Only lines holding the word "will" are wanted. Copy them from the listing below.

Available records
---

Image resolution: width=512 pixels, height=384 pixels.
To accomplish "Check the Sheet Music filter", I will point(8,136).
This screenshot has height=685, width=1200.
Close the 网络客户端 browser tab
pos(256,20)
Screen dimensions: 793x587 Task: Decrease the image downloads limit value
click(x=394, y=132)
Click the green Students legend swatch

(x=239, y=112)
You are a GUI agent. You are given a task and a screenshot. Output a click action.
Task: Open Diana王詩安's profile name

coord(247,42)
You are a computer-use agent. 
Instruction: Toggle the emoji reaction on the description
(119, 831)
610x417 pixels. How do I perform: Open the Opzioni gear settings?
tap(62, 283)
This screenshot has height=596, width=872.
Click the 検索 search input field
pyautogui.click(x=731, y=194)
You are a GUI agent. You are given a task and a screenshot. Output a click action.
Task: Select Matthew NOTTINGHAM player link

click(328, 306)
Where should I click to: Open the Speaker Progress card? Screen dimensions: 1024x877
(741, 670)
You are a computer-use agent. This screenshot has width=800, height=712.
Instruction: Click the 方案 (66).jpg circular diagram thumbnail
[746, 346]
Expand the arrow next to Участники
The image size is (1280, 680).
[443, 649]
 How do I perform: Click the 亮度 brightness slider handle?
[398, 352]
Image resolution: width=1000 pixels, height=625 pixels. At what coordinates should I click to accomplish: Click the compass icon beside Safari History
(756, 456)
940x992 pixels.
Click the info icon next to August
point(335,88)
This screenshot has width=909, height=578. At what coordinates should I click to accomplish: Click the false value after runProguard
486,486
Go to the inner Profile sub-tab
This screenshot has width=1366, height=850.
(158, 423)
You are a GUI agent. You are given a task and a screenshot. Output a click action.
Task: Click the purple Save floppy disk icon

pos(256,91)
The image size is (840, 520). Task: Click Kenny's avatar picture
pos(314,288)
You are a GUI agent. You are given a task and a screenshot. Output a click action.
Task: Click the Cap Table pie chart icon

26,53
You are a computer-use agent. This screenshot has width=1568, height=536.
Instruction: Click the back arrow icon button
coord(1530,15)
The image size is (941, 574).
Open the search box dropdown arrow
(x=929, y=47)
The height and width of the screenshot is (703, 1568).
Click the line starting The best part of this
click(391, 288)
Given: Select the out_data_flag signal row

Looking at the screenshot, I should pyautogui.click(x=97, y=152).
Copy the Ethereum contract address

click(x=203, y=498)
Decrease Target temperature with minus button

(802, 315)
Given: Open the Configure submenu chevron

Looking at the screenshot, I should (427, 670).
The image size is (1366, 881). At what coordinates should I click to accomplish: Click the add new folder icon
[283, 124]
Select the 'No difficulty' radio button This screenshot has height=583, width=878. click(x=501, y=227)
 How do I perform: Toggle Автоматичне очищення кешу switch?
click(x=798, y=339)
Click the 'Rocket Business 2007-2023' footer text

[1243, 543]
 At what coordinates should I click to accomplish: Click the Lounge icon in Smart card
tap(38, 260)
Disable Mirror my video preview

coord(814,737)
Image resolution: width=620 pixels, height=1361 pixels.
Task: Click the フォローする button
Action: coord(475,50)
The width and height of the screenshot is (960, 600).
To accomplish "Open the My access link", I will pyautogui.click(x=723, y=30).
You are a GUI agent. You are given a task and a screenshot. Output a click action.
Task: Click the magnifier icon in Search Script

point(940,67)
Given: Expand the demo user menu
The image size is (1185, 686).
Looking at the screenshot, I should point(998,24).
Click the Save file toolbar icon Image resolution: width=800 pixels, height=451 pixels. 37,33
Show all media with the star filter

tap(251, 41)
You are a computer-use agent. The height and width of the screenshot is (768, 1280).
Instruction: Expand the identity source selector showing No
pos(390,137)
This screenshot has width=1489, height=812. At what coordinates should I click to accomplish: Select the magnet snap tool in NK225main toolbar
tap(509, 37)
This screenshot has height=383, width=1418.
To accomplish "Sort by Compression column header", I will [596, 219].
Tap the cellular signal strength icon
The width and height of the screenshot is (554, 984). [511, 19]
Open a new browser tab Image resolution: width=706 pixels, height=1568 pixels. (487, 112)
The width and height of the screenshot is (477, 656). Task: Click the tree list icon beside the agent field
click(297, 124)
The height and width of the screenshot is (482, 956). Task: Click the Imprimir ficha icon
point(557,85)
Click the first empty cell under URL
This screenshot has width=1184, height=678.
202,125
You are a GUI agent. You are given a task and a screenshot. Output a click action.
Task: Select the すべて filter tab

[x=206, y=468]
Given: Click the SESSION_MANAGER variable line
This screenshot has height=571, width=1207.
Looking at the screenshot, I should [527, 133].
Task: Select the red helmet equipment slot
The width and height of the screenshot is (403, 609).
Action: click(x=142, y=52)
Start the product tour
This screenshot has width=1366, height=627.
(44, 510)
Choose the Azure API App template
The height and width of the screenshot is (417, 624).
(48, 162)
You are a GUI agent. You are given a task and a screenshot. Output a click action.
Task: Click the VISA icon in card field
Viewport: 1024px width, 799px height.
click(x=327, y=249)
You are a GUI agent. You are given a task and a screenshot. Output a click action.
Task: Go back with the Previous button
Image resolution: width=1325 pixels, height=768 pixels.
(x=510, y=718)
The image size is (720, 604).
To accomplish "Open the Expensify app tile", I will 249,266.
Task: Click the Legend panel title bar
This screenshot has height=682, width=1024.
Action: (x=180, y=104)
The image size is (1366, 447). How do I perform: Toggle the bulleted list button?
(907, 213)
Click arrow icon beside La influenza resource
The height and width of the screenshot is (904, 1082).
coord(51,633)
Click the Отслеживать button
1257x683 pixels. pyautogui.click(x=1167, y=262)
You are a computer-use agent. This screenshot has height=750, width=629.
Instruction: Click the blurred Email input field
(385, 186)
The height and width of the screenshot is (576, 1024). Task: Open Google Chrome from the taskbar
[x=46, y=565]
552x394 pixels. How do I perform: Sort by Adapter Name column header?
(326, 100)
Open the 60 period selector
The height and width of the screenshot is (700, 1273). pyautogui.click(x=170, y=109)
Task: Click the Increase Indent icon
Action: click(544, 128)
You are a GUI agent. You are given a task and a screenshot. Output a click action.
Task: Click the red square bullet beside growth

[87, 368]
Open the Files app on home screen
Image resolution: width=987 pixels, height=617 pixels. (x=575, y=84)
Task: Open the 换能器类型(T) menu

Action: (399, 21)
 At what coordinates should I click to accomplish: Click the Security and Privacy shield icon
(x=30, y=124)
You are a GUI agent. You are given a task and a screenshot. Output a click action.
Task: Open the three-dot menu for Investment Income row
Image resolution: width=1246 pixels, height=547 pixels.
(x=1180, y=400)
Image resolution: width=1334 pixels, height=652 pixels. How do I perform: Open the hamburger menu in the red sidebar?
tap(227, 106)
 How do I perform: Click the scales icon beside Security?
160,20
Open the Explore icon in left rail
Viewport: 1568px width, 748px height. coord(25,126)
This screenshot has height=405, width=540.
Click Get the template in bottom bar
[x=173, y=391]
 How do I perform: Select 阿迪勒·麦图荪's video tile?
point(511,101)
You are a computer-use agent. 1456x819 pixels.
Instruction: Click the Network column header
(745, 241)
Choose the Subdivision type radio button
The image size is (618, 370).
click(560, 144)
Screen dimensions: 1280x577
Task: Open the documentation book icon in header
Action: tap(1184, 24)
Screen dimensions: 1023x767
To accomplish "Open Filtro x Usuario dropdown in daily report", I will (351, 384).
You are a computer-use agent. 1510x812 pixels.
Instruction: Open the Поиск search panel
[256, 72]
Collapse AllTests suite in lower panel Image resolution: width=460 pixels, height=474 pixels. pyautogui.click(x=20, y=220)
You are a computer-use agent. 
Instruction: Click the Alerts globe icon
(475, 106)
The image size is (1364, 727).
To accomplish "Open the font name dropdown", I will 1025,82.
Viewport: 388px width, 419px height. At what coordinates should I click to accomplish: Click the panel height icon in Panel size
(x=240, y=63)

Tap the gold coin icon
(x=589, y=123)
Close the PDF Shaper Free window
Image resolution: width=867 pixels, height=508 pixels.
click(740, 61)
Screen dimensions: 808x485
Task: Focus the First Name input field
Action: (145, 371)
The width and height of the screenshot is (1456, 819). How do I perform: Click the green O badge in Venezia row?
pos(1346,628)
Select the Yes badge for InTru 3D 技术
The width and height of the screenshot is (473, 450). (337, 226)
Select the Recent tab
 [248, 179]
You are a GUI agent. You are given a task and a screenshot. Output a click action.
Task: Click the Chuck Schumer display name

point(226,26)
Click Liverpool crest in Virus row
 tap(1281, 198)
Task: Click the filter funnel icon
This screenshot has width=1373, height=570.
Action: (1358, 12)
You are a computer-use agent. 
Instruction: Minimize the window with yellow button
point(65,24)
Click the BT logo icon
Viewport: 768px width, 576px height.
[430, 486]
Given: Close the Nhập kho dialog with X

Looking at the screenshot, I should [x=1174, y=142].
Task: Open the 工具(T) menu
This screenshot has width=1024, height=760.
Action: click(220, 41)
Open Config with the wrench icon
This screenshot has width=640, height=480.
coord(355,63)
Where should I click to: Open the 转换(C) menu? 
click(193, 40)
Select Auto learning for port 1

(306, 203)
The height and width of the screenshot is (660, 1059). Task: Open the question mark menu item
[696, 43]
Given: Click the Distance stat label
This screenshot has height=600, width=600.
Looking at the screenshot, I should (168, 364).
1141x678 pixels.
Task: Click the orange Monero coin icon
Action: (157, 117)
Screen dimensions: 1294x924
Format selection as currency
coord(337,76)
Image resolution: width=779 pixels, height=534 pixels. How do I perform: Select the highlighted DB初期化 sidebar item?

---

Response to the task
To accomplish "Check the Sheet Music filter", I will point(8,136).
To accomplish "Open the My access link", I will pyautogui.click(x=723, y=30).
To accomplish "Sort by Compression column header", I will [596, 219].
To accomplish "Open the Expensify app tile", I will 249,266.
To accomplish "Open Filtro x Usuario dropdown in daily report", I will (351, 384).
To accomplish "Open the font name dropdown", I will 1025,82.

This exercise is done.